Fonte →

□ □ □ □

Capita, a volte, che dopo i primi freddi di novembre il cielo si apra, il sole torni a scaldare e l’aria diventi mite. È “l’estate di San Martino”, un piccolo miracolo climatico che, ogni anno, ci regala qualche giorno di dolce tepore prima dell’inverno.
Il fenomeno non è solo italiano: nell’emisfero boreale si manifesta proprio nei giorni che precedono l’11 novembre, festa di San Martino, mentre in quello australe accade tra aprile e maggio. Ma è in Europa che ha preso il nome che tutti conosciamo, grazie a una leggenda antica e bellissima.
La leggenda del mantello
Martino di Tours, un soldato romano, un giorno vide un mendicante infreddolito sotto la pioggia. Senza esitare, tagliò a metà il suo mantello e ne donò una parte al pover’uomo. Poco dopo, racconta la tradizione, il cielo si aprì e il sole tornò a splendere, come se la natura stessa volesse ringraziarlo per quel gesto di carità.
Da allora, quel ritorno improvviso del sole porta il suo nome.
E così, ogni anno, quando l’autunno sembra farsi più duro, arriva l’estate di San Martino: breve, inattesa e carica di speranza.

□ □ □ □

Elenco dei compiti →
A. Riproduci il passo del testo sull'estate di San Martino da "La leggenda del" fino a "gesto di carità." compreso.
B. Prosegui il testo sull'estate di San Martino a partire dalla sua ultima frase.

Estratti dei dati →
□ □ □ □

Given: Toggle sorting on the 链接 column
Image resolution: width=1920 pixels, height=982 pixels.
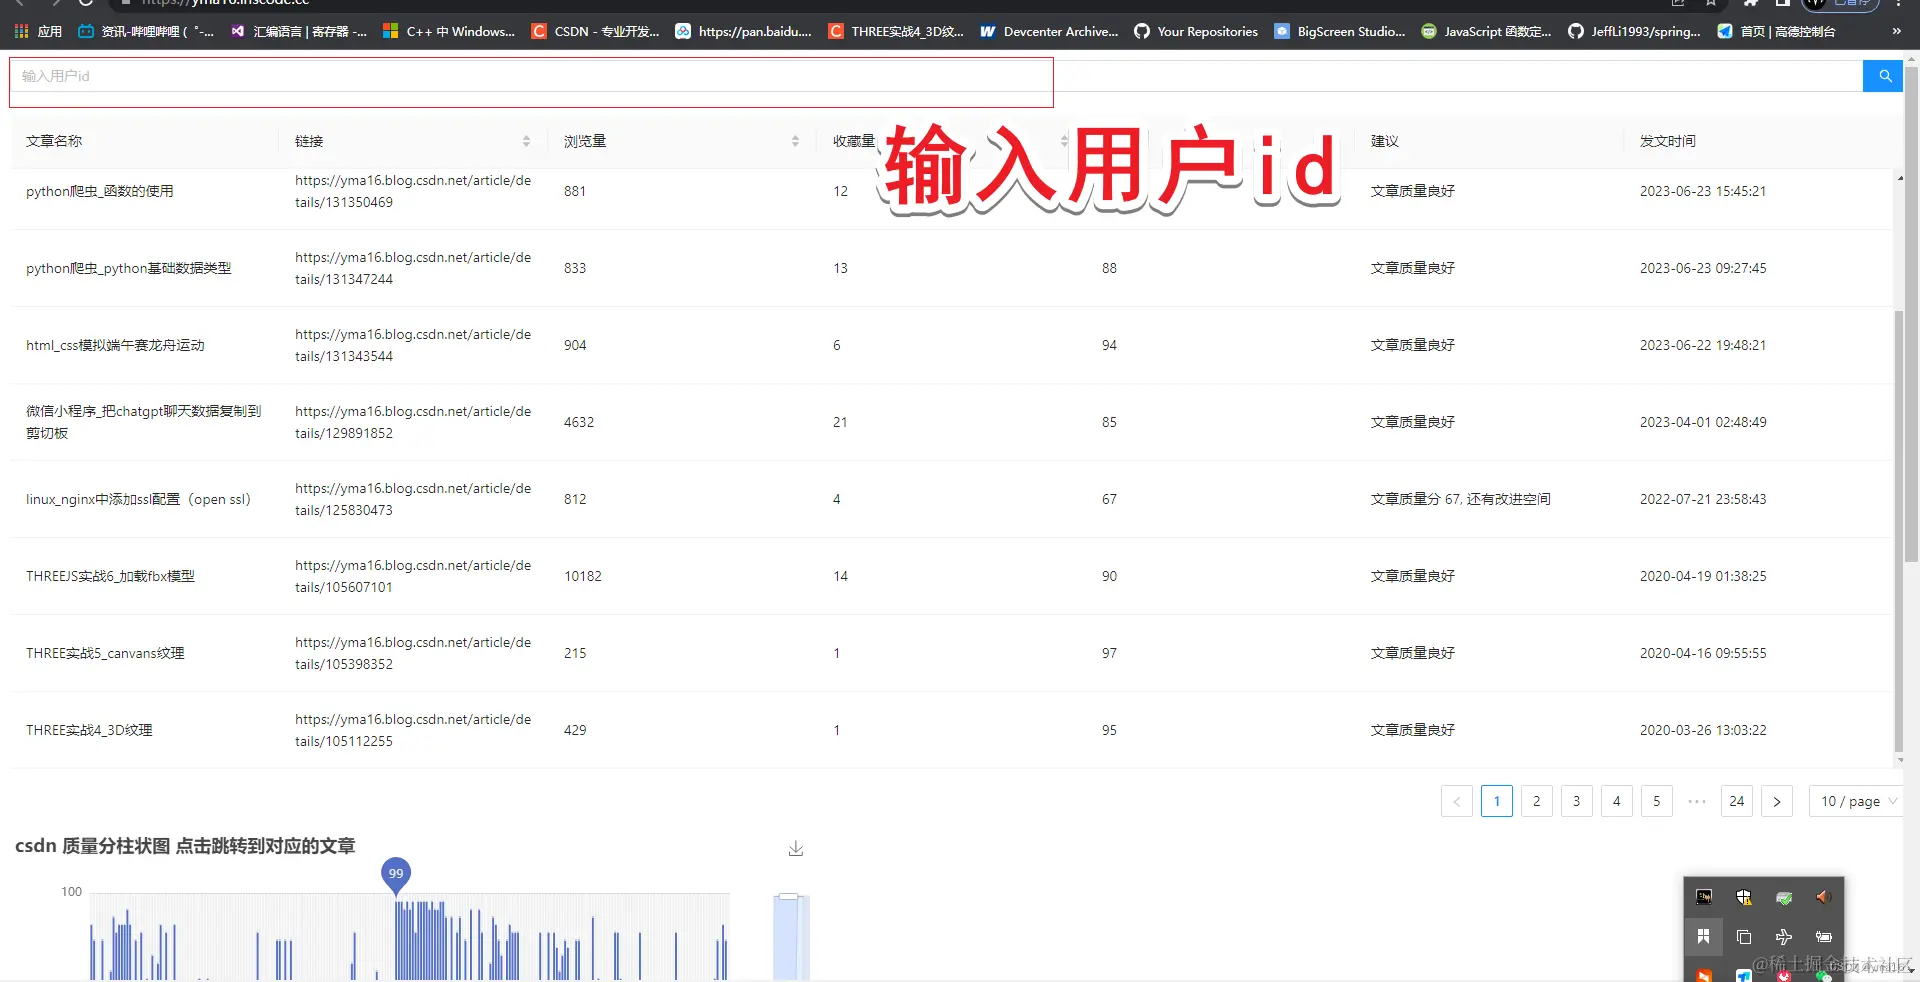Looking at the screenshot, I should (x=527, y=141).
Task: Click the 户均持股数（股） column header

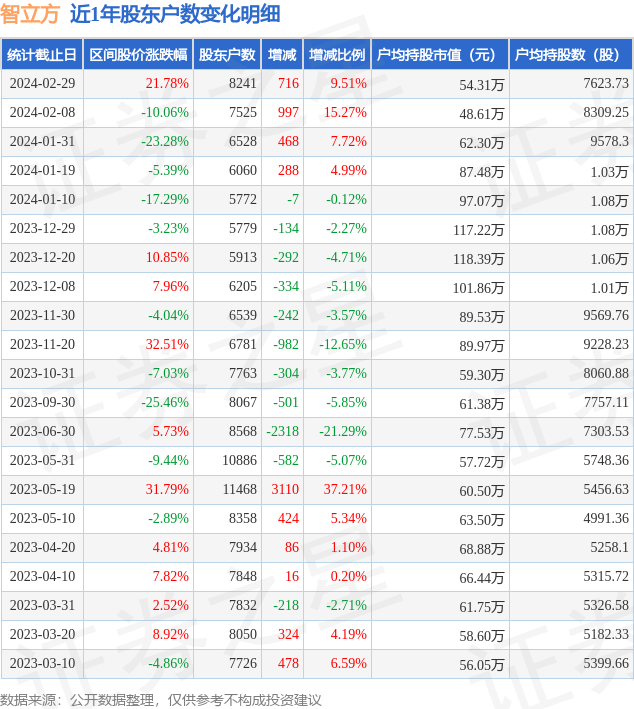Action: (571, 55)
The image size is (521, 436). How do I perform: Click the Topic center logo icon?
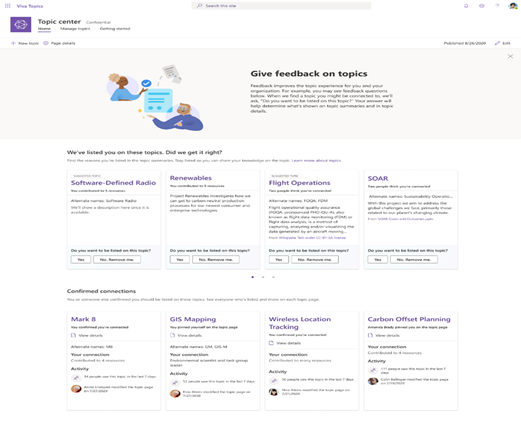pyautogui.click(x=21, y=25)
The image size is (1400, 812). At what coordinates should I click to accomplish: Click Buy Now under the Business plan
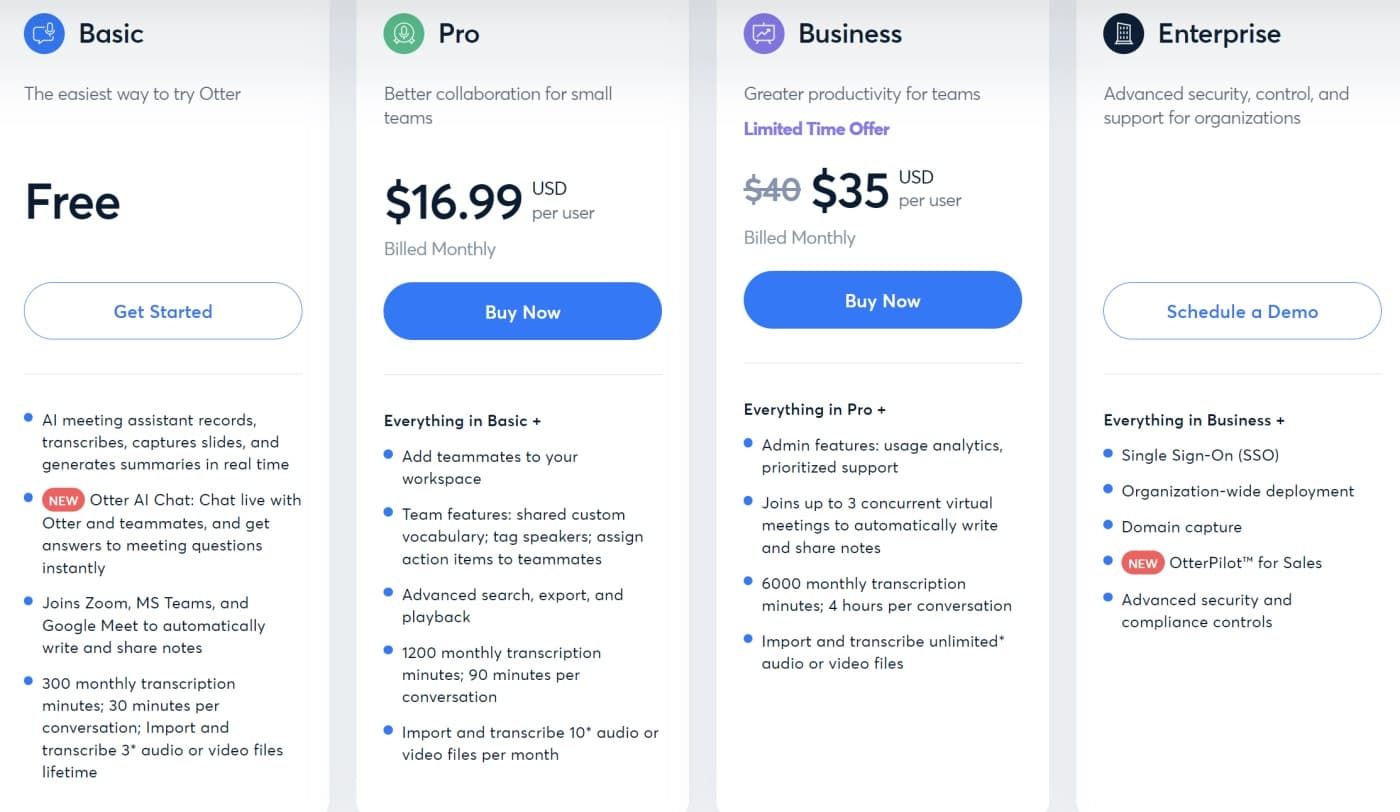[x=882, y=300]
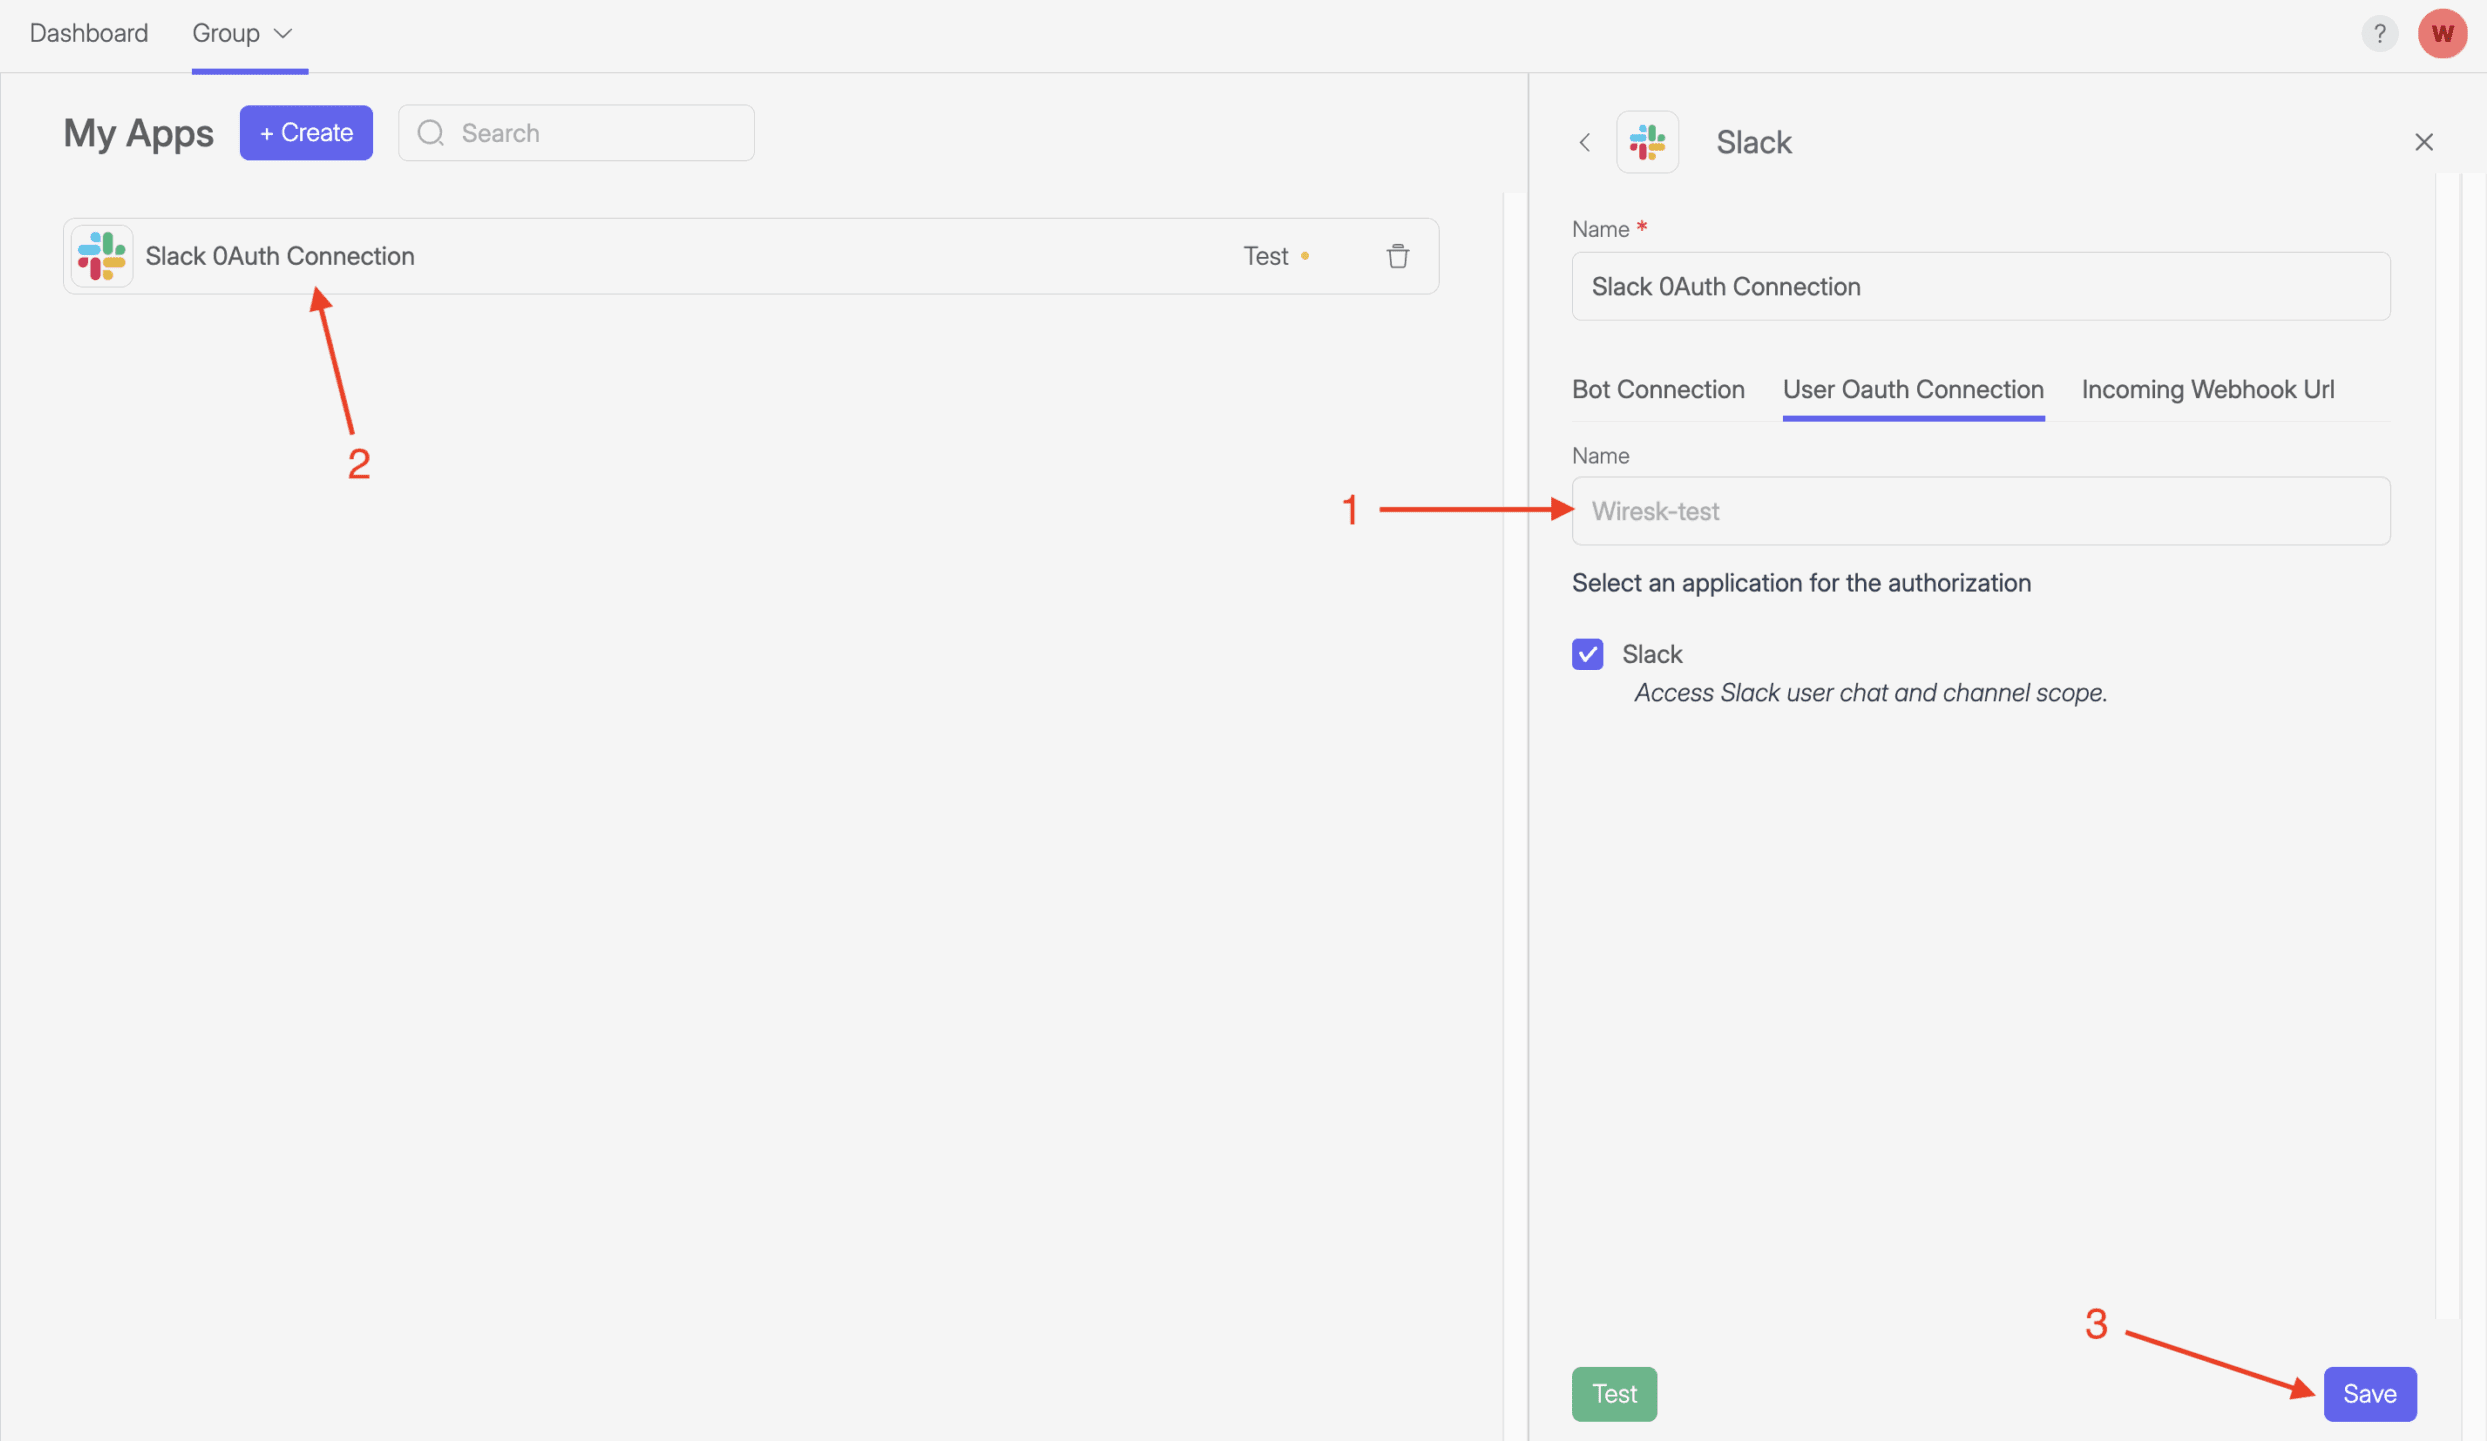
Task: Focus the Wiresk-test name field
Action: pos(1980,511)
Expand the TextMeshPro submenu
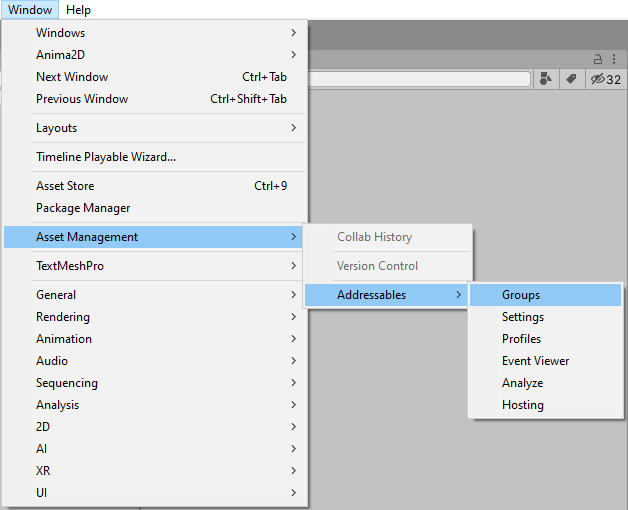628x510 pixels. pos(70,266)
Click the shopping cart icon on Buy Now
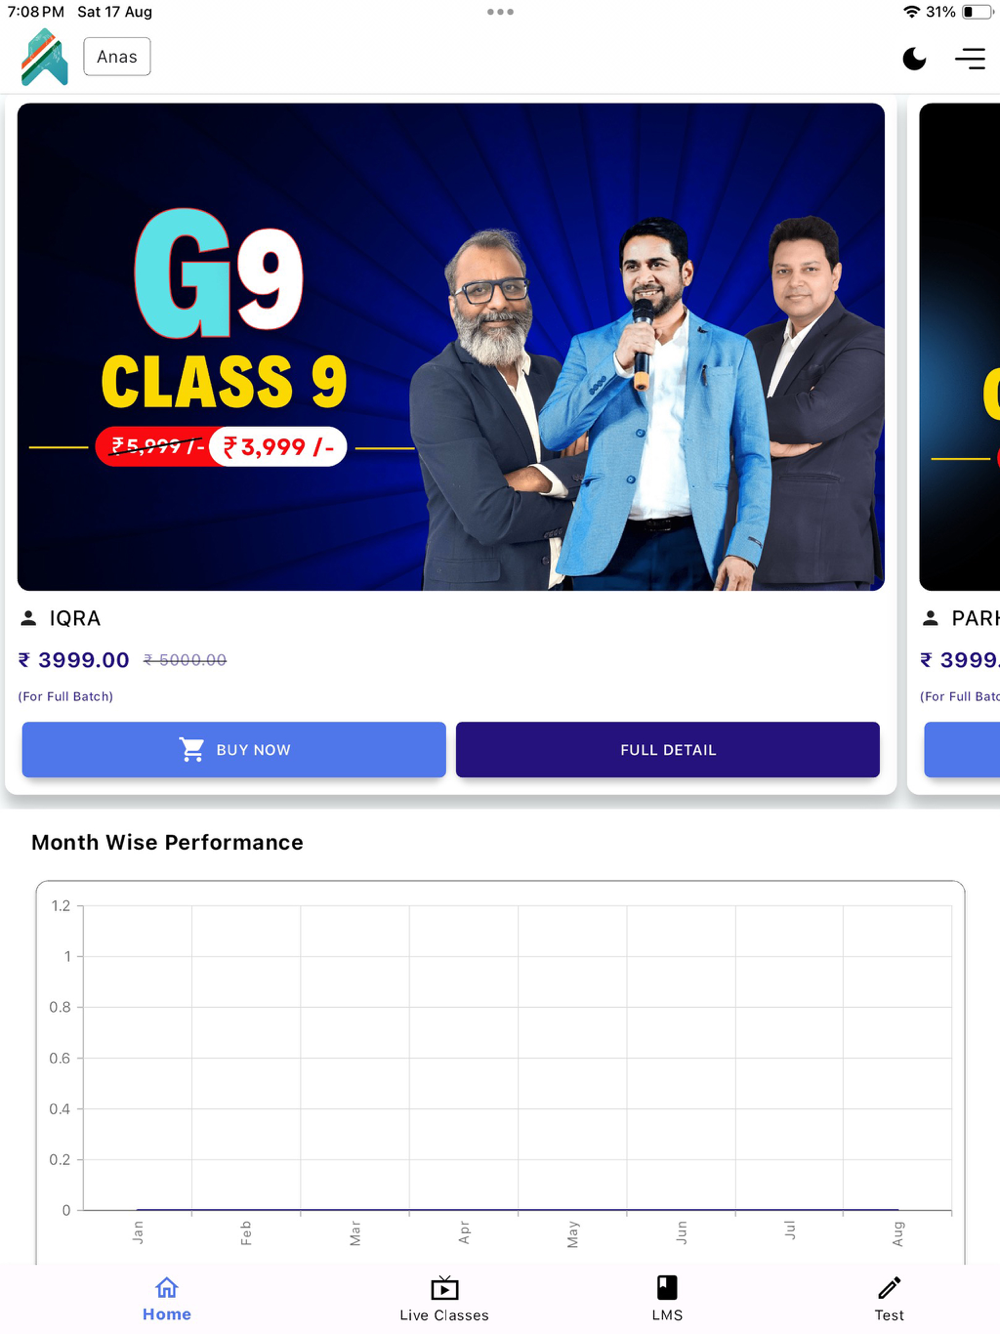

□ □ □ □

Risultati per compito →
A.
La leggenda del mantello
Martino di Tours, un soldato romano, un giorno vide un mendicante infreddolito sotto la pioggia. Senza esitare, tagliò a metà il suo mantello e ne donò una parte al pover’uomo. Poco dopo, racconta la tradizione, il cielo si aprì e il sole tornò a splendere, come se la natura stessa volesse ringraziarlo per quel gesto di carità.

B.
Tra vino, castagne e poesia
Non è solo un fatto meteorologico: è anche un periodo legato alla vita contadina e alle tradizioni popolari. In passato, in questi giorni si rinnovavano i contratti agricoli annuali e si diceva “fare San Martino” per indicare il trasloco o il cambiamento di lavoro.
È anche il tempo in cui si aprono le botti e si assaggia il vino nuovo, magari accompagnandolo con le prime castagne: un rito semplice e conviviale che ancora oggi resiste in molte regioni italiane.
Non sorprende che l’estate di San Martino abbia ispirato poeti e artisti. Giosuè Carducci le dedicò versi immortali, Giovanni Pascoli la interpretò come un’illusione di luce destinata a svanire, Cesare Pavese la celebrò nei suoi toni malinconici. Persino in musica, da band italiane a gruppi internazionali come i The Doors o gli U2, questo momento di luce nel buio dell’autunno ha continuato a far sognare.
Perché, in fondo, l’estate di San Martino è proprio questo: un breve ma intenso ritorno di calore, un invito a credere che, anche dopo la pioggia, il sole può sempre tornare.
E per tutti noi, ecco la poesia di Carletto Oblò dedicata proprio a questa festa!
L’è involtiada, la trista giornada,
da on vèll de scighera frèggia e giazzada;
la galavèrna la quatta tusscòss
e on sgrisor el se sent in di òss.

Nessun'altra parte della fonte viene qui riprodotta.